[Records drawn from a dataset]
==================================================

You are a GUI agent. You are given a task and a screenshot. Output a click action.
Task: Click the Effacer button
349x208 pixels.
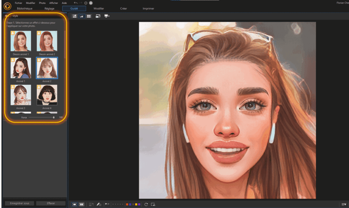pyautogui.click(x=51, y=203)
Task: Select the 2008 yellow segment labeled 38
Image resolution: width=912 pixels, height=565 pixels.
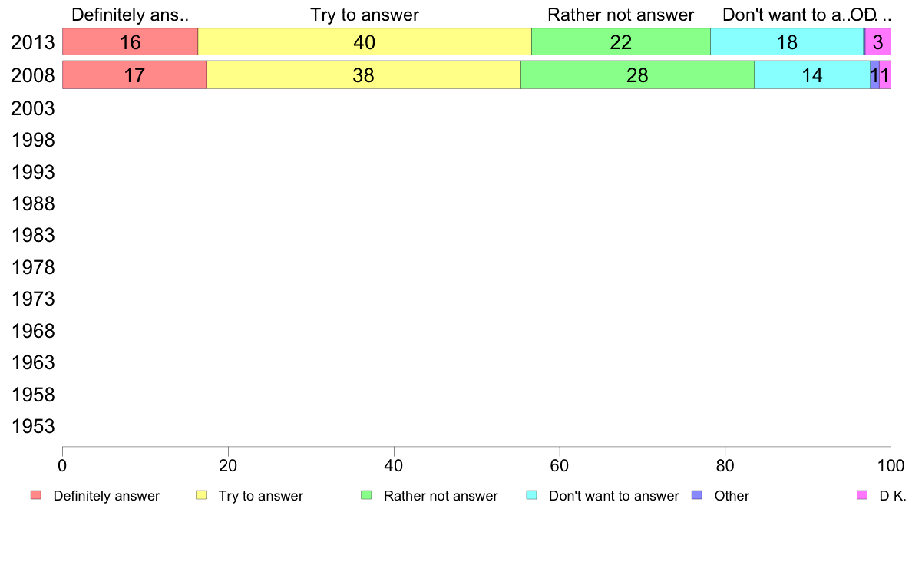Action: click(364, 75)
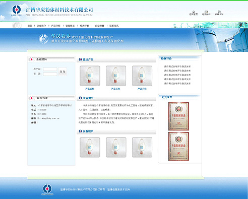Screen dimensions: 248x199
Task: Click the blue icon beside 设备展示 section heading
Action: pyautogui.click(x=80, y=131)
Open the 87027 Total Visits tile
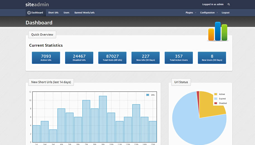The width and height of the screenshot is (255, 145). coord(112,58)
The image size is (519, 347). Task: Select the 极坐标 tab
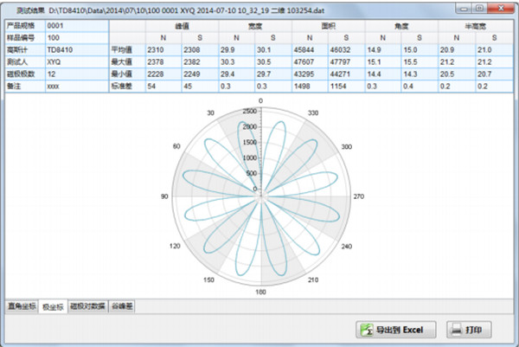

==================================================

## BRIEF
Print all the entries again exactly as written, but without the pictures.

## WRITTEN ANSWER
You are a GUI agent. You are given a task and a screenshot. Output a click action.
Task: Click the Effacer button
349x208 pixels.
pyautogui.click(x=51, y=203)
Task: Select the 2008 yellow segment labeled 38
Image resolution: width=912 pixels, height=565 pixels.
Action: click(364, 75)
Screen dimensions: 248x199
Task: Click the blue icon beside 设备展示 section heading
Action: pyautogui.click(x=80, y=131)
Open the 87027 Total Visits tile
The width and height of the screenshot is (255, 145). coord(112,58)
The image size is (519, 347). Task: Select the 极坐标 tab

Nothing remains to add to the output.